The second day of a two-day craft fair isn't quite as awesome as the first day--the excitement's worn off, and it's less busy, with more sightseers out for a wholesome Sunday activity than super-excited handmade fangeeks looking for the next big thing. Instead of only having one thousand people looking at the record bowls and asking, "How do you make these?" or joking "I bet they don't play anymore!" or berating you with "That's a fine thing to do to a good record!" you have two thousand people doing the same. It's still a fun experience, but somehow it's WAY more tiring than the first day was.


But while I was trudging through Day Two, Matt and the girls hit the St. Louis Science Center and the St. Louis Zoo (and yes, I was also bummed that I couldn't go, too!). The St. Louis Science Center is always a top spot on account of the giant anamatronic dinosaurs, but guess what the family found at a special exhibit at the St. Louis Zoo?



Dinosaurs!!!

Such a lucky day.

Today it's back to the grind--freshman comp papers to grade, grocery shopping to do, kid to drop off and then pick up again from preschool, meals to cook and trash to pick up. On the plus side, I've got some #6 plastic, and me and the kiddos are going to make ourselves some Shrinky Dinks!

Saturday, September 27, 2008

Strange Folk Saturday

It has been a good, good Saturday! If you've never been to an indie craft fair, my friends, I must tell you that I highly recommend it. Just imagine chilling out here in suburban St. Louis with me this weekend, wandering through the enchanted craft forest, visiting over a hundred handmade items vendors and with every one of them you think, "Huh, their stuff is cool!" When you get tired you can take a break over at the alpaca petting zoo or the #6 plastic Shrinky Dink station, and when you get hungry, why, there's both a coffee shop and a booth selling deep-fried Snickers bars. Yum.Here are just a couple of shots of my booth......and a worm.

The girls have been having an awesome time, too. One of the reasons St. Louis was a good choice for a craft fair was that we love spending the weekend there, anyway--zoo, Science Center, The Container Store, Whole Foods--but Matt and the girls didn't even get out of the park today. Not only is Strange Folk in a park with trees to climb and a playground and a picnic blanket with books and toys just behind my booth and lots of grass to run in, but there is also a #6 plastic Shrinky Dink station and a make-your-own necklace table and an alpaca petting zoo, etc. Sydney especially enjoyed the World's Biggest Sandbox: And Willow enjoyed--can you guess?

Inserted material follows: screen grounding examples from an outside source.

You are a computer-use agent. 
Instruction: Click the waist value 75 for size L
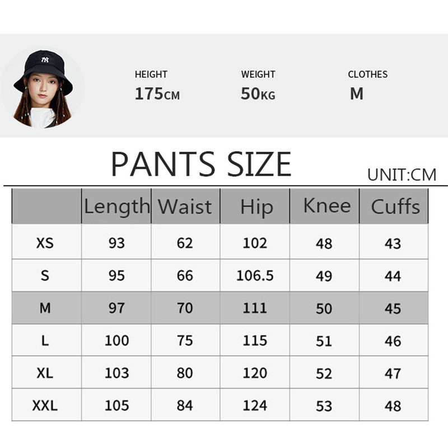coord(185,340)
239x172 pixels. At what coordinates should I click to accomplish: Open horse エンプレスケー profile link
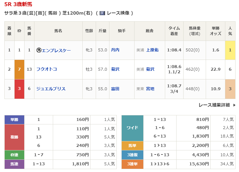pos(56,50)
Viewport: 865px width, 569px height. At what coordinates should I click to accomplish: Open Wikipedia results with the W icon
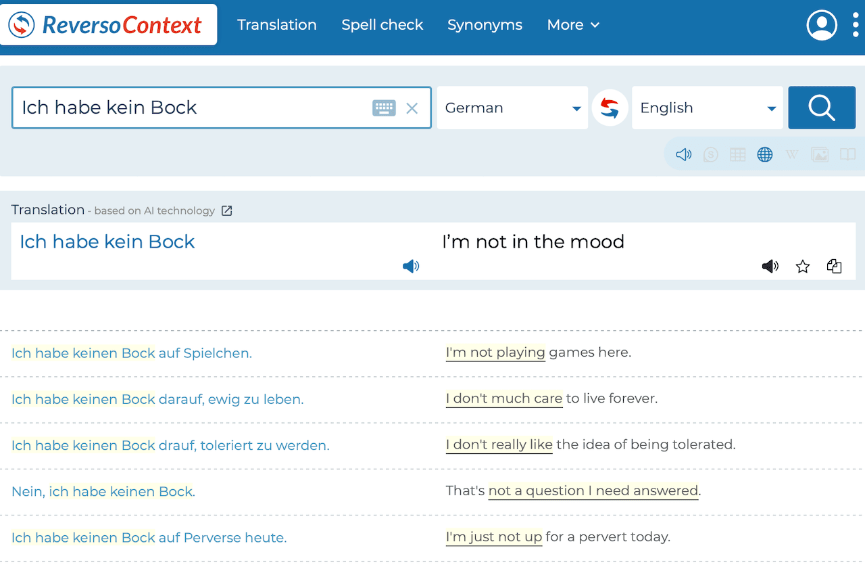792,154
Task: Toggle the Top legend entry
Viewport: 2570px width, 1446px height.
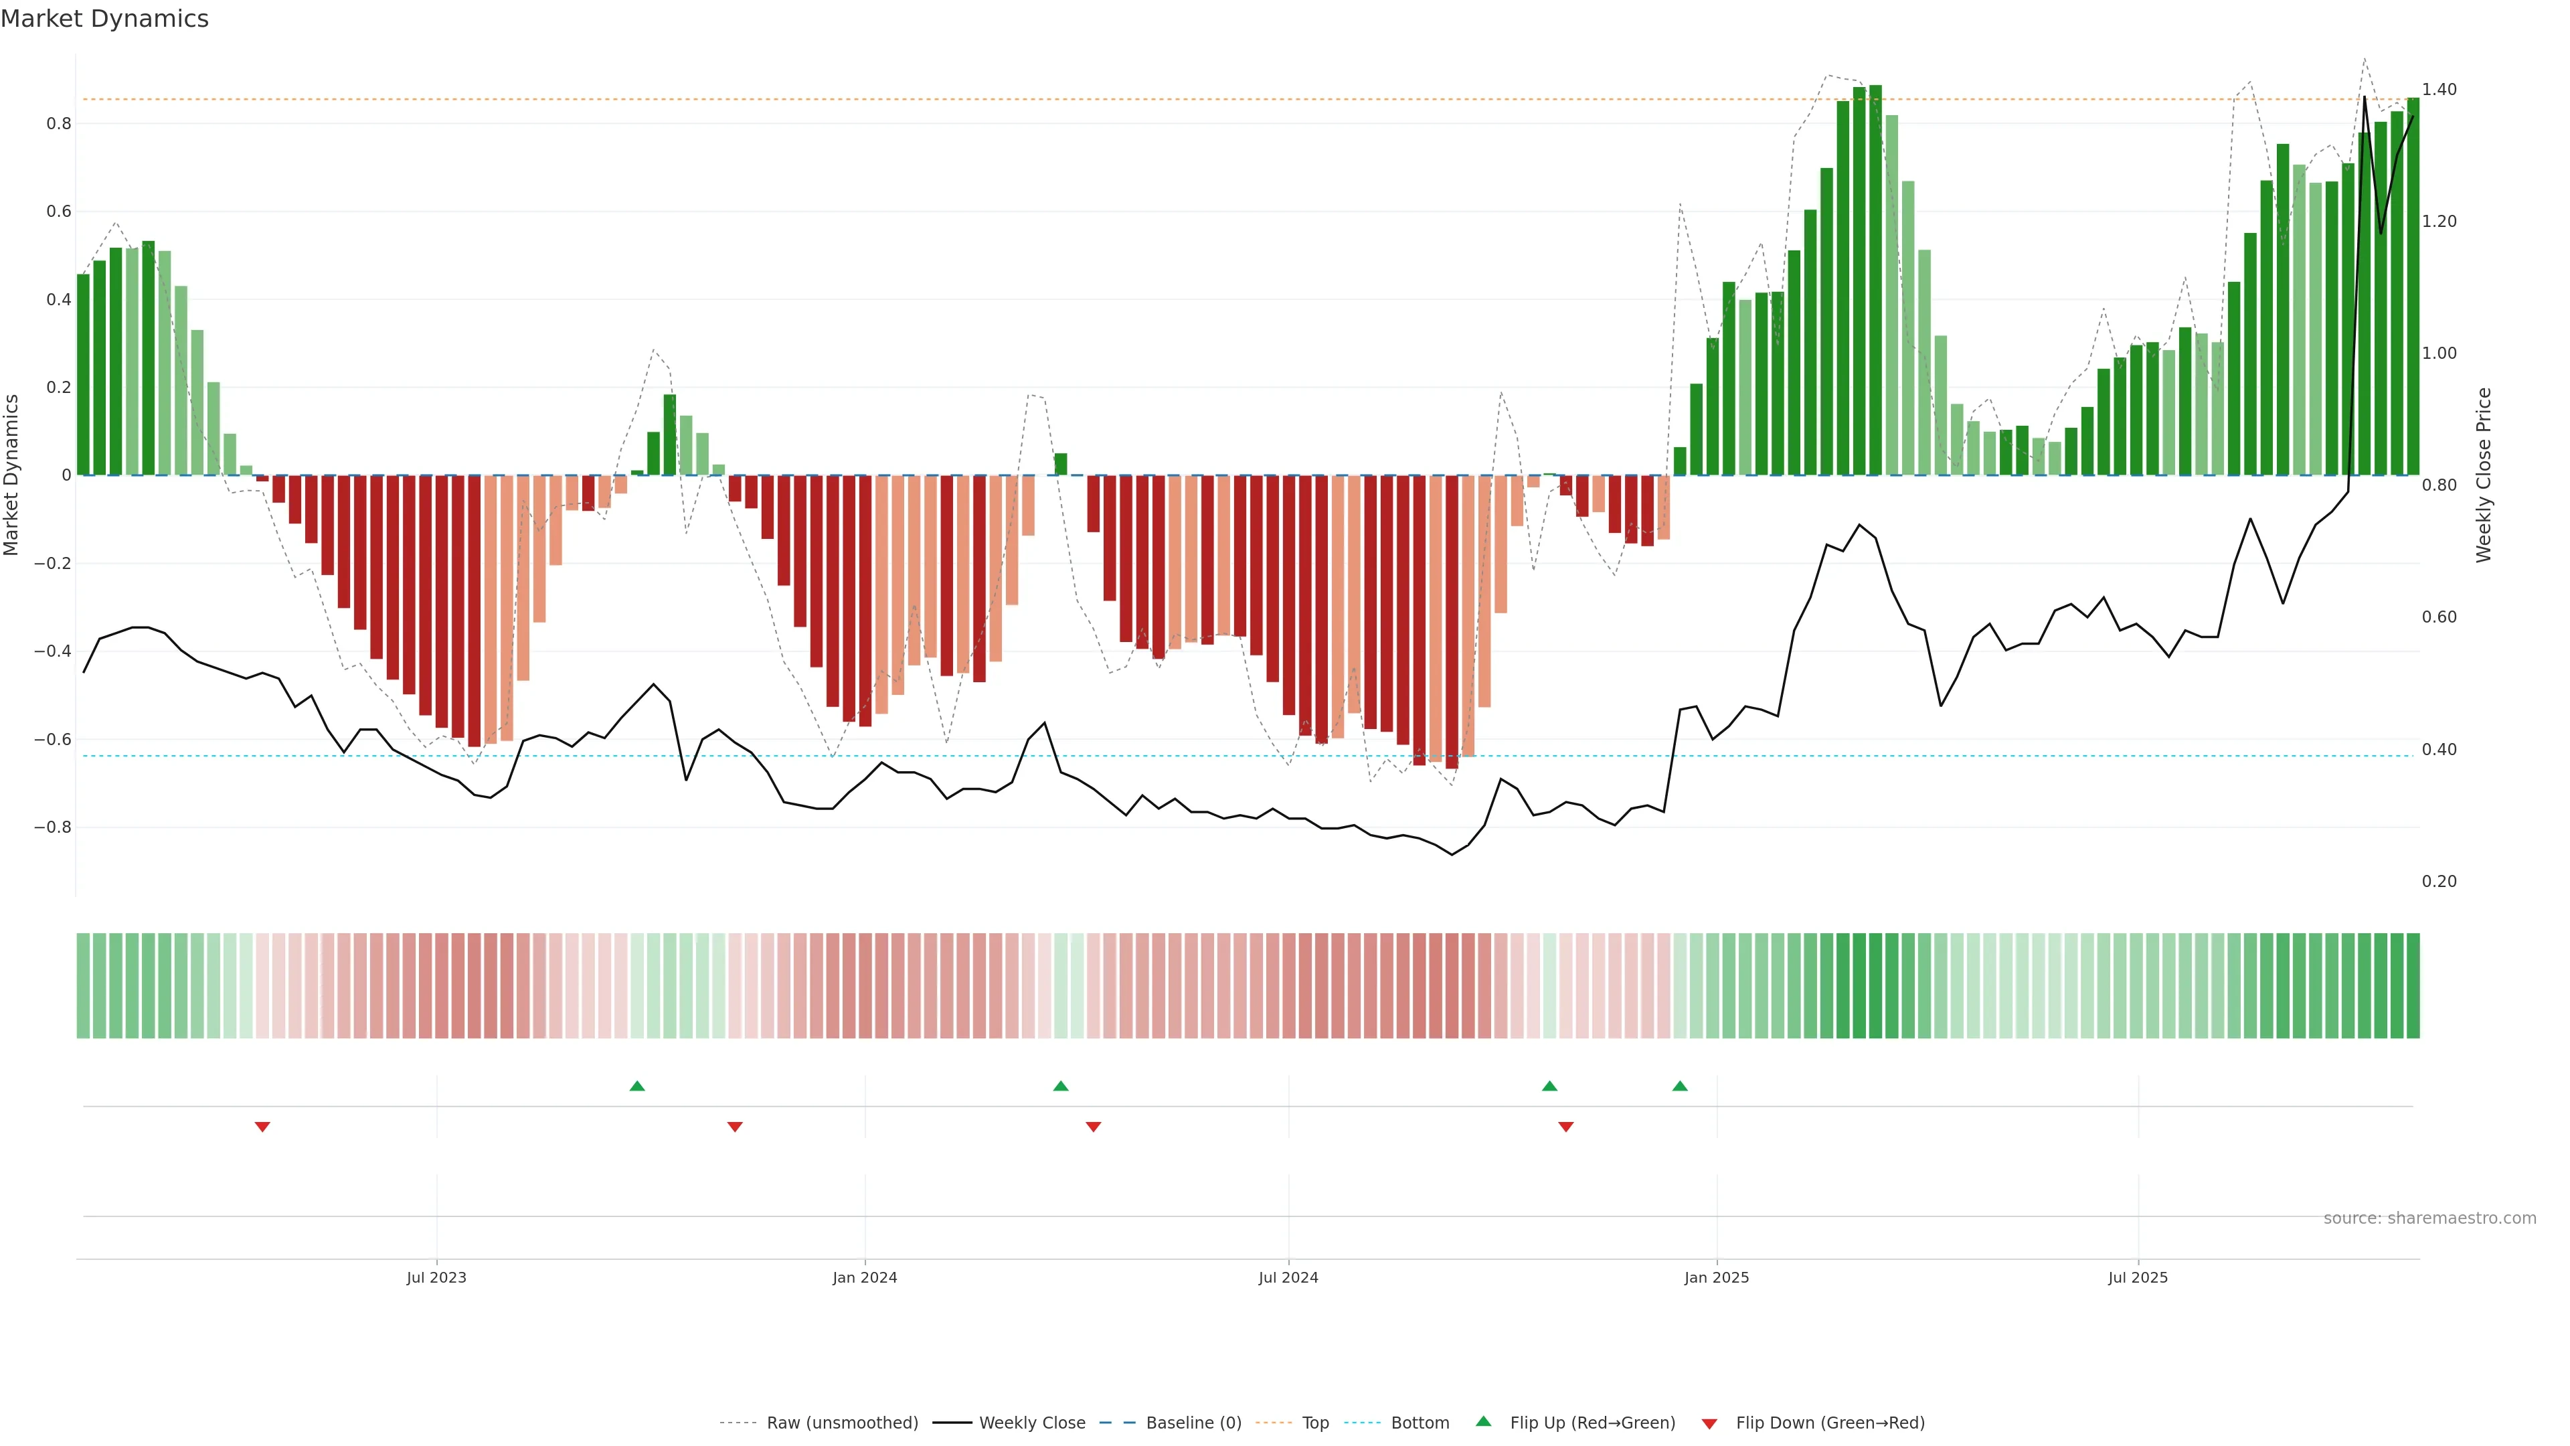Action: point(1315,1423)
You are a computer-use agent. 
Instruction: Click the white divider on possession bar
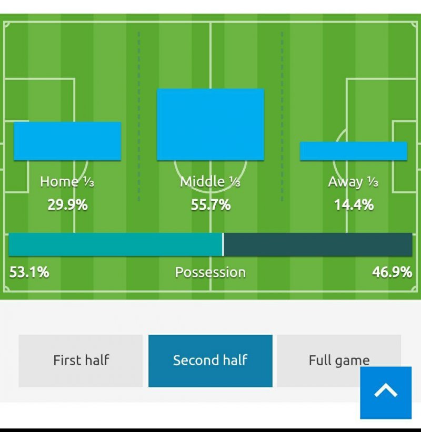pos(223,244)
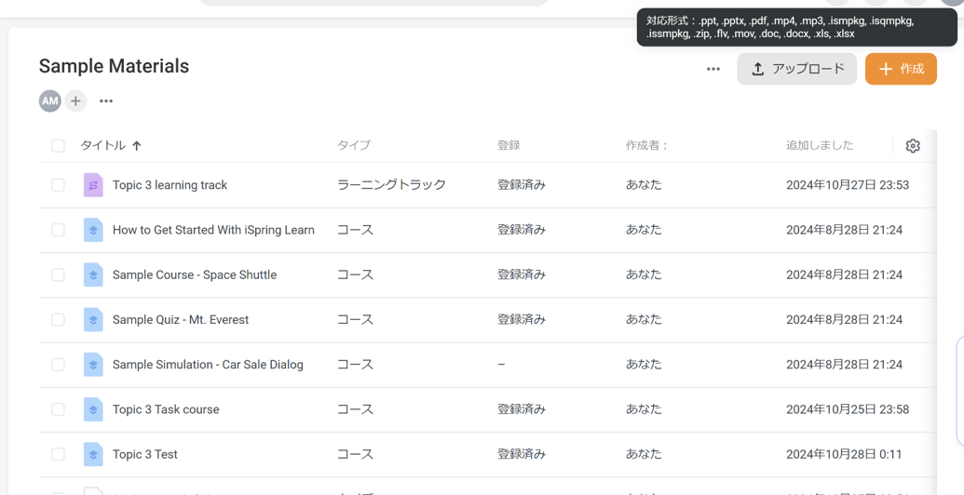Open table column settings gear
The width and height of the screenshot is (964, 495).
tap(913, 146)
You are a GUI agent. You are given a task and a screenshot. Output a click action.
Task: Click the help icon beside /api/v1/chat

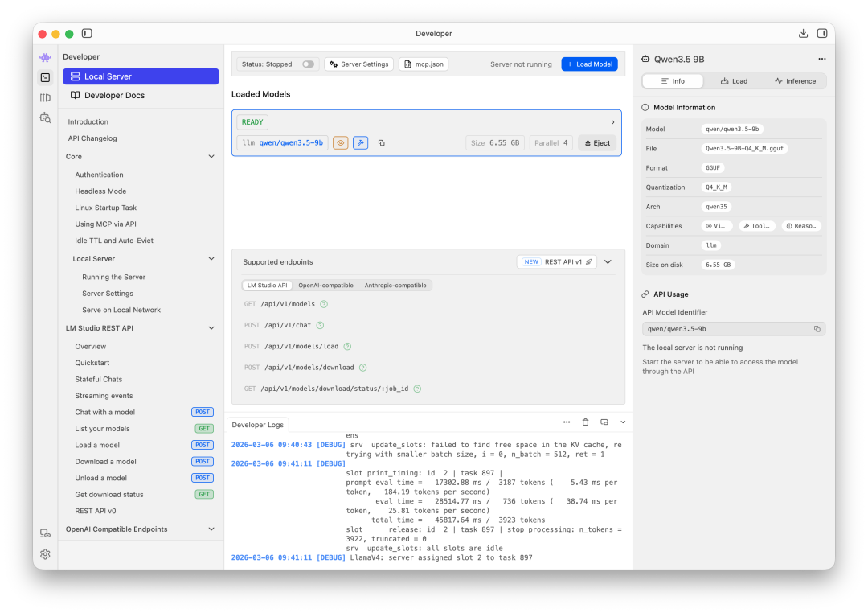click(x=320, y=325)
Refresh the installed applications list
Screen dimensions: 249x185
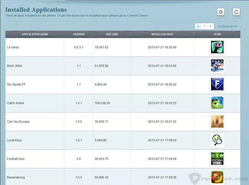coord(236,12)
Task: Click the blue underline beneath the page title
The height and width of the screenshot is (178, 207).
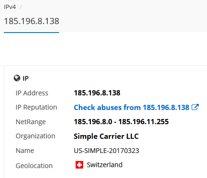Action: [x=32, y=33]
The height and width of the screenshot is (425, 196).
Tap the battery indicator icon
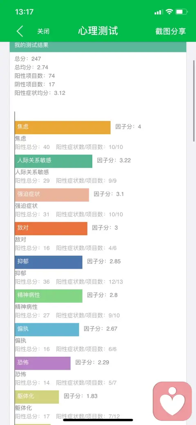(181, 11)
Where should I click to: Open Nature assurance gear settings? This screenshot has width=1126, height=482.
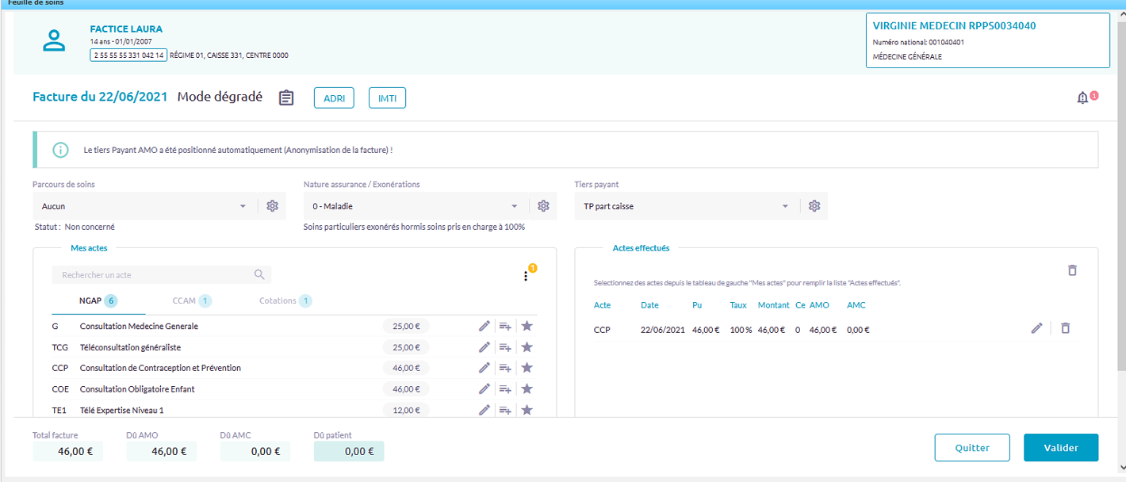[x=543, y=206]
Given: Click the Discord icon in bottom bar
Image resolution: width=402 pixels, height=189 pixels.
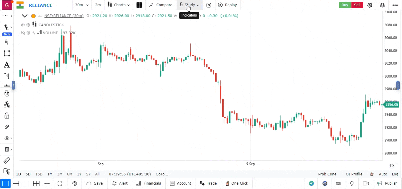Looking at the screenshot, I should [x=325, y=183].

Matt got this great shot of the two vendors at the mei tai booth, along with their mannequin:

I even got some shopping time while Matt ran the booth with strict orders to smile at people, look pleasant, respond in complete sentences when they spoke to him, and not eat:
Becoming so crafty by habit has unfortunately spoiled my craft fair visiting a little, however, because everything I see, I say something like, "Ooh, a fleece hat with kitty ears! So cool! But I could probably figure out how to make that for myself. Oh, diaper prefolds with quilter's cotton on one side! Um, I could make that, I guess. Vinyl brooches! I should make some of those for myself." But I did find a loophole--supplies! I bought a yard each (so far) of two new awesome cotton fabrics, one of zoo animals and one of the alphabet, and the sock monkey one is kind of calling for me to come back again for it tomorrow. I also bought this beautiful and bright wool roving--

--for making the little felted wool balls from .

All in all, it was a good day for a little money-making, a little shopping, a little spending time with the family...
It was a good day.

Thursday, September 25, 2008

Happy Feet

My new boots arrived!

They love me and I love them.

I wonder how profitable I'd need to be at Strange Folk in order to earn a Serger AND this green pair?